**TASK TO COMPLETE:** Check every line of the data below for "green". Copy each one that has it.
+++
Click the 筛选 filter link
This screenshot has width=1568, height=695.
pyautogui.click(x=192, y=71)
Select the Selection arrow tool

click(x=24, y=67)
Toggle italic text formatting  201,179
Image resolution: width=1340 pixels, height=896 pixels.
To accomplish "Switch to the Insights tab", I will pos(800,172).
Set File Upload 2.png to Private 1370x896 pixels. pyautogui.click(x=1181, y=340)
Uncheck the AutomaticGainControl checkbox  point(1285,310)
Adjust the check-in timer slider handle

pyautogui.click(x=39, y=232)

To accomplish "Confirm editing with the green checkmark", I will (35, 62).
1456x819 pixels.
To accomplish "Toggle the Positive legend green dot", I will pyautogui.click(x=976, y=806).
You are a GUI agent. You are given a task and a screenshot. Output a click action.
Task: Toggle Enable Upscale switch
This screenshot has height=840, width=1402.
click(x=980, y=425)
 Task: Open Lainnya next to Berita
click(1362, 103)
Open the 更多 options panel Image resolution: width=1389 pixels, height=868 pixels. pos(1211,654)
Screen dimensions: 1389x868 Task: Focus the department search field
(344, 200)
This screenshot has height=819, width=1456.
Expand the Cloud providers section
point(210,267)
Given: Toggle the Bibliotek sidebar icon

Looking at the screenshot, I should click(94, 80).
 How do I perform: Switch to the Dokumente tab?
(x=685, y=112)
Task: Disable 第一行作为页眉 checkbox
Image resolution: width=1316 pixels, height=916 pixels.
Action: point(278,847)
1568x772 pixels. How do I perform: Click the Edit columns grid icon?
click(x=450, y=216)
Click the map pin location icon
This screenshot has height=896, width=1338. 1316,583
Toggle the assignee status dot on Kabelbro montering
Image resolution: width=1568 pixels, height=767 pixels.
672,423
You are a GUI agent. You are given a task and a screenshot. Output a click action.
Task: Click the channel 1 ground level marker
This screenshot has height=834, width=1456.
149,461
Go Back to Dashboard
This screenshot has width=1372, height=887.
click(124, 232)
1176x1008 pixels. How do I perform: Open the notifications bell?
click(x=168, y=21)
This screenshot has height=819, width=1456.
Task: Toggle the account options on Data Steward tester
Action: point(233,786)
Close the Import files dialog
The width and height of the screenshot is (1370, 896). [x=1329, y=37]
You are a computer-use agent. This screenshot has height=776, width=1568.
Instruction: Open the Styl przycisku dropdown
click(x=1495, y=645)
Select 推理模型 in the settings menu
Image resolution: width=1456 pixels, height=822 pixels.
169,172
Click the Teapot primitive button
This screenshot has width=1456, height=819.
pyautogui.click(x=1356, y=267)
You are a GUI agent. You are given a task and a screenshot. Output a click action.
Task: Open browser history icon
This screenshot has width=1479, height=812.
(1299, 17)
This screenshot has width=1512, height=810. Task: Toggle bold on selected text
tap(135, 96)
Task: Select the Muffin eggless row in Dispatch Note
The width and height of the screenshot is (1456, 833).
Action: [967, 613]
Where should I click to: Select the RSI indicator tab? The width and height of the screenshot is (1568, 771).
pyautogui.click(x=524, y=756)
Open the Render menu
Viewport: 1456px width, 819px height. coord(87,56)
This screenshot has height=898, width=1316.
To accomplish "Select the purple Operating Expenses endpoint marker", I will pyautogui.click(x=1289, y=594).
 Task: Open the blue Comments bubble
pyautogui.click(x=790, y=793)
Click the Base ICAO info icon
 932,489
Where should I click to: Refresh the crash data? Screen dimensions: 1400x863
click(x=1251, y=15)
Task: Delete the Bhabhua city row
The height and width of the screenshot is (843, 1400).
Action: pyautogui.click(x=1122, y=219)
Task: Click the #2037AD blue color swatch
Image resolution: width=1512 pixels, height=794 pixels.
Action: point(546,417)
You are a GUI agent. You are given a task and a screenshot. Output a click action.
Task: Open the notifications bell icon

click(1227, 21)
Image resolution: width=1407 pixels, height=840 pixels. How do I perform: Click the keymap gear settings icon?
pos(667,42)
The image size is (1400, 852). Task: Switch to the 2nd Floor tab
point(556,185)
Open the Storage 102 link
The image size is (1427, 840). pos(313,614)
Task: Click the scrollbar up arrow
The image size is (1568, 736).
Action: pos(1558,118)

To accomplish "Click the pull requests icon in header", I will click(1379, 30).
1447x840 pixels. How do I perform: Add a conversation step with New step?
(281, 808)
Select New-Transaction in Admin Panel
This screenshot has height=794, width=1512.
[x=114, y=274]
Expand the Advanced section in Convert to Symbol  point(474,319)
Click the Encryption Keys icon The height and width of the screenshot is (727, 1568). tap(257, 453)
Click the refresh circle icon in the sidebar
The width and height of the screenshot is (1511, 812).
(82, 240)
+++
**SOLUTION FOR THIS TASK:**
To accomplish "Confirm editing with the green checkmark", I will (35, 62).
To accomplish "Toggle the Positive legend green dot", I will pyautogui.click(x=976, y=806).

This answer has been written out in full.